Territorio e tradizioni

Carnevale: un tripudio del cibo?

Franco Lurà ci racconta l'origine della parola “Carnevale” e di quelle golosità tipiche del nostro territorio

  • 21 febbraio 2022, 14:58
Carnevale Rabadan 2020, bicchieri e stoviglie. Nella foto, alcune delle stoviglie riciclabili utilizzate durante il Carnevale Rabadan 2020

Carnevale Rabadan 2020

  • © Ti-Press / Samuel Golay
Di: Franco Lurà

Il carnevale è il momento della festa, dell’allegria, della spensieratezza, della sfrenatezza: "semel in anno licet insanire", una volta all’anno è lecito far pazzie, recita una nota sentenza, diventata proverbiale già nel Medioevo. È quindi ovvio che per l’occasione anche la gola abbia la sua parte, con cibi e pietanze che in passato non erano all’ordine del giorno.

A quell’epoca, dopo gli eccezionali fasti natalizi, la carne ritornava a fare la sua comparsa nelle cucine e sulle tavole, soprattutto sotto forma di salumi e luganighe, in abbinamento privilegiato con la polenta. Nelle campagne e nelle valli era il momento di una pietanza semplice ma ghiotta, le castagne con la panna (oggi ci si è un po’ imborghesiti, e alla panna montata si accompagnano i débris dei marrons glacés, e che sia o non sia carnevale poco importa). Anche i dolci erano speciali, fra questi i ravioli, gustosi impasti con un ripieno che variava e varia da regione a regione, dalla marmellata di prugne del Luganese a un miscuglio analogo a quello della torta di pane nella valle di Muggio. In Mesolcina si preparavano i padlònes, frittelle cotte nell’olio, e il confècc, dolce a base di miele o zucchero tostato a cui si potevano aggiungere del vino o delle noci.

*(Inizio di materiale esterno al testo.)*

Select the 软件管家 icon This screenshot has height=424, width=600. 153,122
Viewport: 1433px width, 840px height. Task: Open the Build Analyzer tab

Conosciutissimi sono poi i tortelli e altrettanto famosi sono i bigné ripieni di crema alla vaniglia o allo zabaglione, che pare vennero messi in vendita per la prima volta nel 1932 da una pasticceria di Bellinzona. Più recenti e di importazione sono le chiacchiere, frittelle fatte con una pasta leggera.

Ma sopra tutti oggi a farla da padrone è il risotto, con le immancabili luganighe, che viene offerto e distribuito alla popolazione da vari enti e associazioni, spesso create a scopo benefico. Questo ha una ben precisa spiegazione storica: nei nostri territori il riso non era coltivato, il poterlo acquistare era appannaggio di pochi, benestanti e ricchi. Per questo divenne nel corso dell’Ottocento il cibo per eccellenza della festa più sentita, il Natale, per poi estendersi anche ad altre feste. Fino a non molti anni fa, ancora in diverse famiglie ticinesi il risotto era la pietanza della domenica.

Insomma nel periodo del carnevale si assiste a un tripudio di cibi e leccornie che corona e impreziosisce la festa. La quale però nel suo nome veicola ben altro concetto e ben altre aspettative.

Il termine "carnevale" infatti deriva dal latino carnem levare "togliere la carne", denominazione che si spiega con il fatto che in origine con essa ci si riferiva solo all’ultimo giorno dei festeggiamenti, quello prima dell’inizio della Quaresima. Lo stesso concetto è insito nel sinonimo carnasciale – si pensi soprattutto all’aggettivo carnascialesco – che equivale a "asciare la carne".

La medesima situazione la si ritrova in altre lingue, dal sardo carrasegare "tagliare la carne", all’antico spagnolo carnestollendas "carni da togliere"; in Romania nel nome del carnevale si esprime l’idea di "legare, vietare la carne+", o di “legare” il formaggio, perché la chiesa ortodossa proibisce anche questo alimento nel periodo quaresimale. Come si vede, siamo di fronte a una concezione diffusa, che si rispecchia pure nella denominazione tedesca Fastnacht, la notte del digiuno.

Insomma, nel momento della festa, della crapula oseremmo quasi dire, l’idea che sta alla base del nome non è quella del godimento, dell’ebbrezza, del trionfo dei sensi e della carne. No, il pensiero è già rivolto altrove, all’imminente periodo di penitenza e di digiuno. Che dire allora? Che il carnevale voglia pure lui confermare la nota massima secondo cui per carnevale ogni scherzo vale? Che sia quindi burlone perfin nel suo nome?